Tasks to carry out ▸
A. In the 2015 book list below, swap "SGJ" for "Jones" and write out the passage between "8-The Least of" and "serial killer, seriously.", inclusive.
B. Continue the 2015 book list below, starting after its last sentence.

Text excerpt ▸
---

Monday, December 28, 2015
My Top Ten Books/Reads of 2015
2015 was another great year for reading. Here is how my list works. I base the list on anything and everything I read in the year. If it is a new release or from 1936 it doesn't matter. I didn't plan it this way but all top ten were from 2015 or 14 this time. Might be the first time that has happened to me as I read a lot of old school sci-fi and horror. All ten books are masterpieces and a lot of really good novels didn't make the top ten.
10-Love is the Law by Nick Mamatas
It paints a more edgy hardcore mystery than books with double it's word count and sales. This book however deserves the hype. Girl with the Dragon Tattoo? please. Dawn is character that doesn't just look out of place in society, she is out of place in the Long Island basement punk rock shows too. A follower of both Trotsky and Crowley, who finds her mentor in communism and magik murdered. Short but intense read.
9-The Fold by Peter Clines
The whole novel hinges on a "Oh shit" moment that is 200 or so pages into the novel. Clines manages to create enough interesting characters and seed enough mystery that it carried me through. I suppose he will lose some readers before getting to that big Oh shit moment. I personally feel the pay-off makes the ride worth it all. If you are new to Clines I would start with his novel 14 or his classic zombie super hero crossover Ex-heroes.
8-The Least of My Scars by Stephen Graham Jones
The concept is weird, and is often the case with bizarro literature you just have to ride with it. It gets weirder as it goes but SGJ pays off the reader quite nicely. His prose here is lean and deliberate, if you pay attention to things like story construction and wordsmithing then you can’t go wrong. It is a well done piece of work on several levels. I mean it's about an agoraphobic serial killer, seriously.
7-A Head Full of Ghosts by Paul Tremblay
It is a book that will be debated by those who read it for years to come. The writing is deceptively good. I read this in part because months ago many people were declaring it the horror novel of the year. I liked it a lot but think some of the hyperbole surrounding it hurt the book with me. Not Tremblay's fault he hit all the right notes. Long after I closed the book, I was still thinking about it,and my opinion changed. It was better than I first thought. For reasons that are a total spoiler.

---

Provided data ▸
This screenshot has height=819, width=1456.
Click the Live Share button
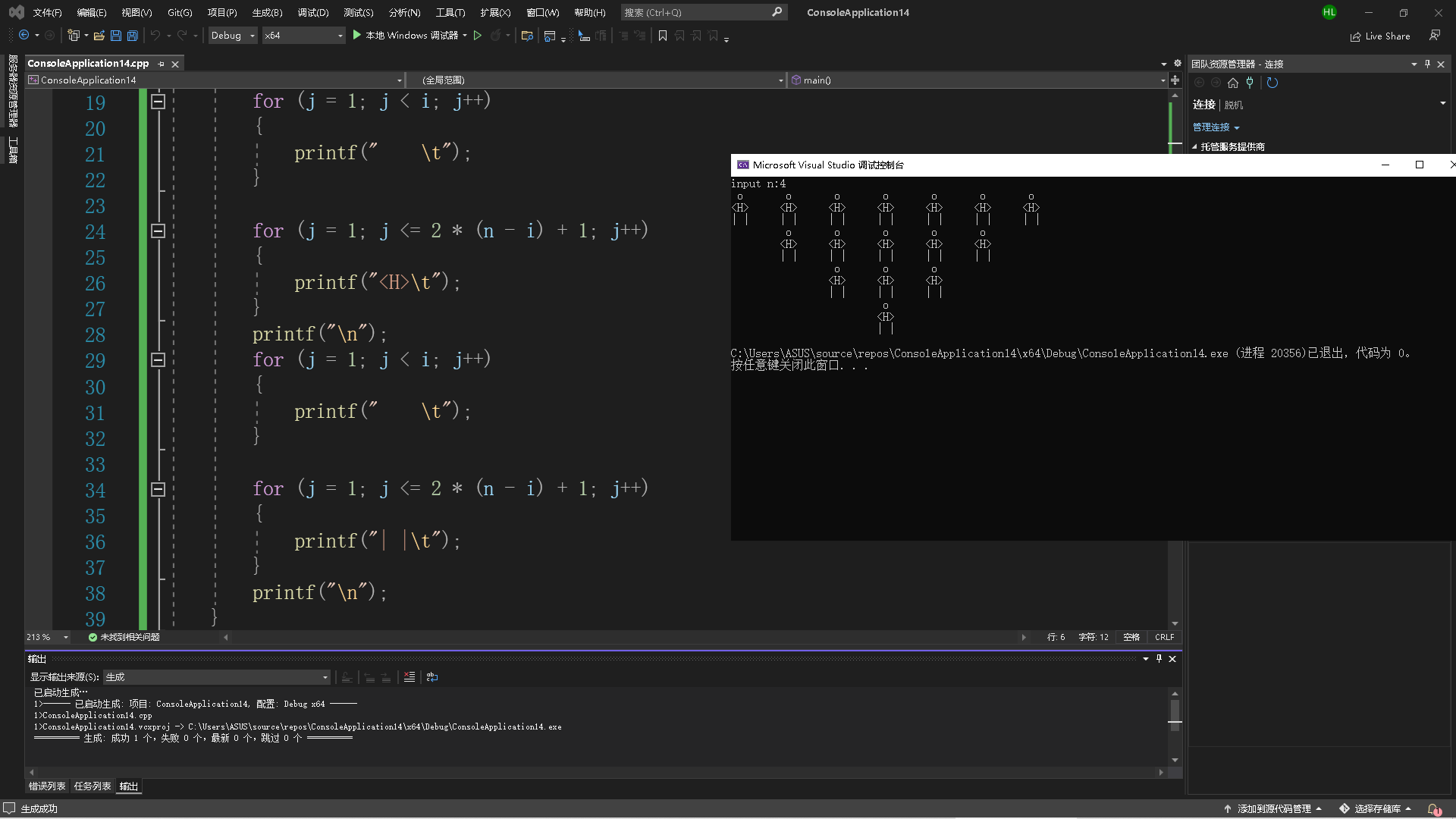tap(1380, 36)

---

The replies ▸
A.
8-The Least of My Scars by Stephen Graham Jones
The concept is weird, and is often the case with bizarro literature you just have to ride with it. It gets weirder as it goes but Jones pays off the reader quite nicely. His prose here is lean and deliberate, if you pay attention to things like story construction and wordsmithing then you can’t go wrong. It is a well done piece of work on several levels. I mean it's about an agoraphobic serial killer, seriously.

B.
6-The Border by Robert R. McCammon
The Border reads and feels like a McCammon novel from the 80's. That my friends is a super wonderful thing. In tone and story this book feels like a perfect blend of two of his classics Swan Song and Stinger. It is absolutely a horror novel set against the end of the world. Stinger was unique in the RRM Catalog because it was the most science fiction of all his works. Until the The Border that is.
The Border is a Science Fiction end of the world horror novel that will appeal to fans of McCammon and kinda feels like putting on a great classic album or movie.
5-Postive by David Wellington
This is a tale of survival and a coming of age for a young man whose arc finds him accepting responsibility he never dreamed of. Not a zombie novel more of a survivor novel. Taking place 20 year after the zombie apoclayse, this road novel has a simple concept but was very effectively told.
4-The Death House by Sarah Pinborough
I read three excellent novels by Pinborough, all three were masterpieces in their own right. The Death House was next level good. It is true that a novel called The Death House is in fact a beautiful story. Some of the most beautiful stories are told in the darkest of settings and that is the case here. It is the Yin and Yang of darkness and beauty that makes this story special. With Blurbs from Stephen King and Neil Gaiman don't take my word for it.
3-Skullcrack City by Jeremy Robert Johnson
This book is like nothing else you have ever read but everyone loves a comparison right? JRJ wears his influences on his sleeve, but not to crutch level. If you forced me I would say it felt like a way weirder take on Carpenter’s They Live if William Burroughs and Clive Barker worked on the script and Cronenberg directed. It is the only one of the books on this year's list I plan to re-read soon. Intelligent bizarro that ends the world and threatens reality.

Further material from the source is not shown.